Let’s look at a more practical version of the table above. If you
display missings, you probably want to exclude them from the total. Here
we do that using set_missing_count()
. So more commonly,
you’ll see this:
tplyr_table(tplyr_adsl2, TRT01P) %>%
add_layer(
group_count(AGEGR1, by=SEX) %>%
set_denoms_by(TRT01P, SEX) %>% # This gives me a Total row each group
add_total_row(f_str("xxx", n), count_missings=FALSE, sort_value=-Inf) %>%
set_total_row_label("All Age Groups") %>%
set_missing_count(f_str("xxx", n), Missing = NA, sort_value=Inf, denom_ignore=TRUE)
) %>%
build() %>%
arrange(ord_layer_1, ord_layer_2) %>%
kable()
row_label1 | row_label2 | var1_Placebo | var1_Xanomeline High Dose | var1_Xanomeline Low Dose | ord_layer_index | ord_layer_1 | ord_layer_2 |
---|---|---|---|---|---|---|---|
F | All Age Groups | 43 | 27 | 39 | 1 | 1 | -Inf |
F | <65 | 8 ( 18.6%) | 4 ( 14.8%) | 4 ( 10.3%) | 1 | 1 | 1 |
F | >80 | 17 ( 39.5%) | 5 ( 18.5%) | 12 ( 30.8%) | 1 | 1 | 2 |
F | 65-80 | 18 ( 41.9%) | 18 ( 66.7%) | 23 ( 59.0%) | 1 | 1 | 3 |
F | Missing | 10 | 13 | 11 | 1 | 1 | Inf |
M | All Age Groups | 26 | 37 | 32 | 1 | 2 | -Inf |
M | <65 | 3 ( 11.5%) | 5 ( 13.5%) | 2 ( 6.2%) | 1 | 2 | 1 |
M | >80 | 7 ( 26.9%) | 8 ( 21.6%) | 12 ( 37.5%) | 1 | 2 | 2 |
M | 65-80 | 16 ( 61.5%) | 24 ( 64.9%) | 18 ( 56.2%) | 1 | 2 | 3 |
M | Missing | 7 | 7 | 2 | 1 | 2 | Inf |
Now the table is more intuitive. We used
set_missing_count()
to update our denominators, so missing
have been excluded.

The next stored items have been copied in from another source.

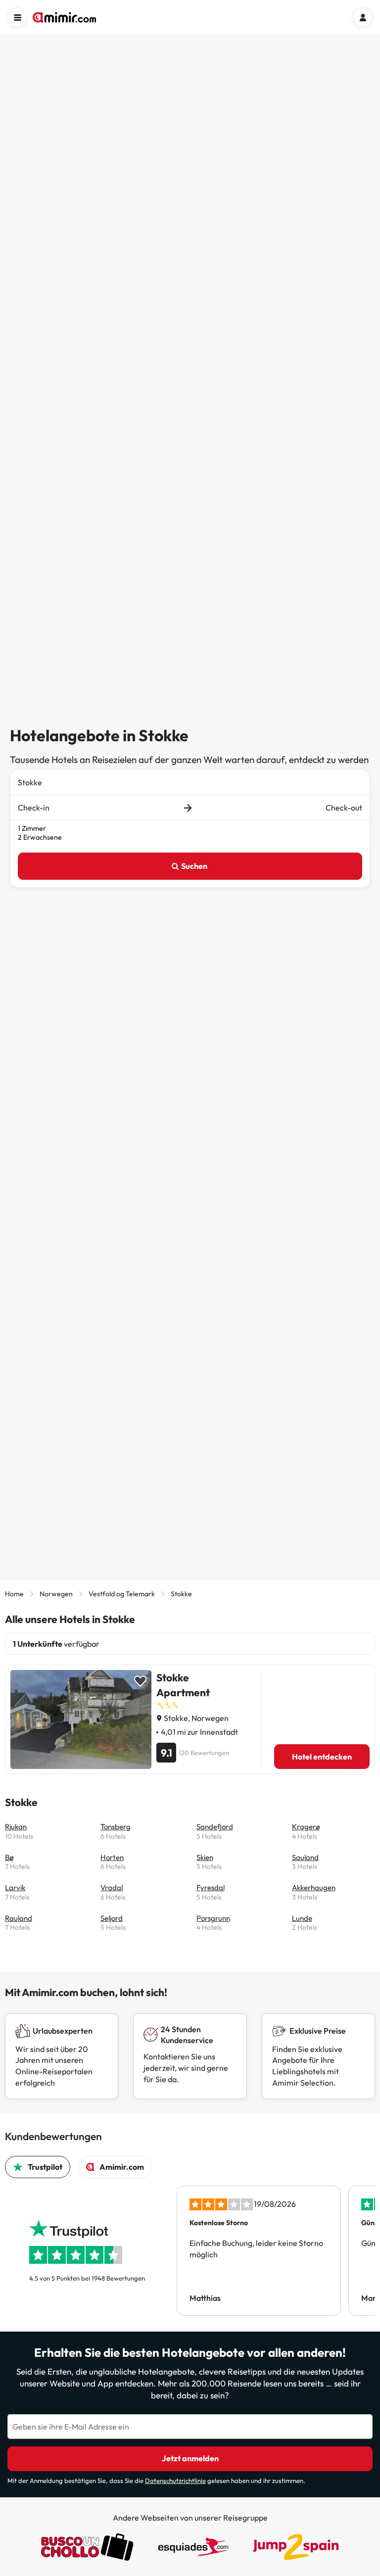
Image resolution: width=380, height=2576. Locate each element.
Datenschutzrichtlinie (175, 2480)
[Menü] (17, 17)
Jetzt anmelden (190, 2458)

Now, the total row intuitively matches the
denominators used within each group, and we can see how many missing
records were excluded.
You may have stumbled upon this portion of the vignette while
searching for how to create a total column. Tplyr
allows you to do this as well with the function
add_total_group()
and read more in
vignette("table")
.
And that’s it for denominators! Happy counting!